China’s government initiated a number of steps to fuel competition in the telecoms sector over the past two years, with the aim of reducing fees and increasing the speed of internet service, particularly in rural areas. For example, its so-called Internet Plus plan announced in 2015 aims to integrate the mobile internet, cloud computing, big data and the Internet of Things with traditional industries to encourage the development of e-commerce and modern manufacturing in strategic sectors.
The country’s three state-owned operators China Mobile, China Unicom and China Telecom have a virtual monopoly on telecoms service. Although China’s Ministry of Industry and Information (MIIT) issued 37 MVNO licences in 2014, the virtual operators have signed up only about 20 million subscribers, a small fraction of the country’s 1.3 billion mobile users.
Nearly two years ago, shortly after Premier Li Keqiang criticised the country’s mobile internet for being expensive and slow, the telecoms regulator pushed industry players to lower prices and improve speeds. The country’s three operators quickly committed to reducing data prices by 20 per cent to 35 per cent, as well as improving network speeds.
In April 2016 China announced plans to allocate additional funds to rural areas to improve the internet infrastructure and extend broadband connections to promote e-commerce and boost trade. The programme aims to integrate the internet with the logistics sector to reduce costs, increase profits, stimulate consumption and boost employment.
In October China Unicom announced it could be selected to be in the first pilot for mixed-ownership reform, a government programme which Fitch Ratings explained could see the introduction of private capital, a reduction in state ownership – but not control – and some increase in management autonomy.
Although the reform plan is still being studied, Fitch expects it to introduce domestic strategic investors to China Unicom or part of its businesses.
A fourth player
MIIT in July 2016 granted a telecoms licence to China Broadcasting Network (CBN), creating a fourth player. However, the move is unlikely to speed up broadcasting-telecoms network convergence in the country.

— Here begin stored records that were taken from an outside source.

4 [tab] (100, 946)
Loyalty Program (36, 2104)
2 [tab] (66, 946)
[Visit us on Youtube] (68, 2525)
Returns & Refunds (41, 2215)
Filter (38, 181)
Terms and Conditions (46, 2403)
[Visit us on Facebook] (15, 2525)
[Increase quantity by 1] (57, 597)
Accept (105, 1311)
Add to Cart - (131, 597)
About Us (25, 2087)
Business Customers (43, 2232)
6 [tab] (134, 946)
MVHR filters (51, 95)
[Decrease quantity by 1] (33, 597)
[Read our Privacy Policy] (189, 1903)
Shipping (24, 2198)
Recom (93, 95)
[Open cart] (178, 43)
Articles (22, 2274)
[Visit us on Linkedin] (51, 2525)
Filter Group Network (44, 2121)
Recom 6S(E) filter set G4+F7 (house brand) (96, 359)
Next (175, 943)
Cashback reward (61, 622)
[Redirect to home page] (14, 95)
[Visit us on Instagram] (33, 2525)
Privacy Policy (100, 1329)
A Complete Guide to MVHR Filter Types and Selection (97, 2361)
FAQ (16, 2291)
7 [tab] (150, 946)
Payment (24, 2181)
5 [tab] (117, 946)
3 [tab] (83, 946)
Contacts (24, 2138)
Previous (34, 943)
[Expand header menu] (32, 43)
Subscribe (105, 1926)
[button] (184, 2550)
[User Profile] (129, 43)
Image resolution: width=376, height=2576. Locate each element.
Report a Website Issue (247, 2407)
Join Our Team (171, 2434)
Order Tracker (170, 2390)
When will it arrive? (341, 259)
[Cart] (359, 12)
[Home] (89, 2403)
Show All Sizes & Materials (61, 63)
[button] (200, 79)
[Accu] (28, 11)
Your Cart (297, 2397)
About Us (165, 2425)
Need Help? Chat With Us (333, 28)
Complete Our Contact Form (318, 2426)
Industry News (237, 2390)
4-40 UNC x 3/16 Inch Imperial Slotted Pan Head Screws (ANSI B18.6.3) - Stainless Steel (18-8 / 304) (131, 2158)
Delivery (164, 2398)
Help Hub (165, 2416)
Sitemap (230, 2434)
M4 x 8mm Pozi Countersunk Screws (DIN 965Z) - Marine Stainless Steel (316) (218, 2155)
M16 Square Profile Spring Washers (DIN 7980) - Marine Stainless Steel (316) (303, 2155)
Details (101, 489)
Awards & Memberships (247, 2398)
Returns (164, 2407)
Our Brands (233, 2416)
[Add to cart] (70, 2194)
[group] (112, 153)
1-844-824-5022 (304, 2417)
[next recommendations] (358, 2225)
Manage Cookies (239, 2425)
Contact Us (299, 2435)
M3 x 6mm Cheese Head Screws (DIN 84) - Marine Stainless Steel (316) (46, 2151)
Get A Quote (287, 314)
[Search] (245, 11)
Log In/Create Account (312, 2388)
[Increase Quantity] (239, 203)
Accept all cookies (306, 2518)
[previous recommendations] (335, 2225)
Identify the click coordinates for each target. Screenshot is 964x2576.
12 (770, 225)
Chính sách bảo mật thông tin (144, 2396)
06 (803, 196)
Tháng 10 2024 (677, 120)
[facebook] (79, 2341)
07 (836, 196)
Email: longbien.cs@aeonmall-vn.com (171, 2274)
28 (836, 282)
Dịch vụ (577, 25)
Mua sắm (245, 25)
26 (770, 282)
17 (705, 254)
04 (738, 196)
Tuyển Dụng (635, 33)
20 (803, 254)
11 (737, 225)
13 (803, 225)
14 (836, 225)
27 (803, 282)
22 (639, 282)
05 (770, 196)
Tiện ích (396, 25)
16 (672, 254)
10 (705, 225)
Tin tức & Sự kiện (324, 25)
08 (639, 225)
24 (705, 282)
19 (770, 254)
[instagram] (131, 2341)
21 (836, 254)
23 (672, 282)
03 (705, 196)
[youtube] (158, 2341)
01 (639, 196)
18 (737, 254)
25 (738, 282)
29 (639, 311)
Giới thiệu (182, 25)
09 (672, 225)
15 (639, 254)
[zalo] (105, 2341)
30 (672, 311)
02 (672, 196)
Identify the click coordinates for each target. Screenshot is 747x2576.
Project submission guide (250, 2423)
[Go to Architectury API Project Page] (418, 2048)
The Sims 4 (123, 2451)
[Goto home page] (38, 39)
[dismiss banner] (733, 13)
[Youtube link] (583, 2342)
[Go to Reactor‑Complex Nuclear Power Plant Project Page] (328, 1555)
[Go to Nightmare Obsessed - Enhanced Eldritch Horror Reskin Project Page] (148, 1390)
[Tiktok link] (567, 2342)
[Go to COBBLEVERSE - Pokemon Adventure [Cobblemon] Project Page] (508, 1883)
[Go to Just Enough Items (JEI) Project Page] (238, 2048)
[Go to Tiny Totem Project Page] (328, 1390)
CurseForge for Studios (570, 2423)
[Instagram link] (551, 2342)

CBN will not enter the mobile market anytime soon as its telecoms licence only covers telecoms infrastructure and domestic internet data transmission services, Fitch said. CBN holds 700MHz spectrum, which can be redeployed for 4G use, but even the rollout of a basic 4G network would take massive capital as well as time, which would leave it far behind its competitors.
Granting CBN a telecoms licence advances the State Council’s ‘Three-Network Convergence Promotion Plan’ issued in September 2015, which aims to speed up the full convergence of telecoms, broadcasting and internet networks.
In another sign the government is opening up the incumbents to market pressures and opportunities, China recently revised its spectrum regulations, which offers hope the country’s 5G frequencies can be made available via a market-based approach rather than relying on administrative approval as in the past. According to the new Radio Regulations, which came into effect on 1 December, the country’s radio frequency resources can be allocated through administrative approvals and a market-based approach, which includes bidding and auctions.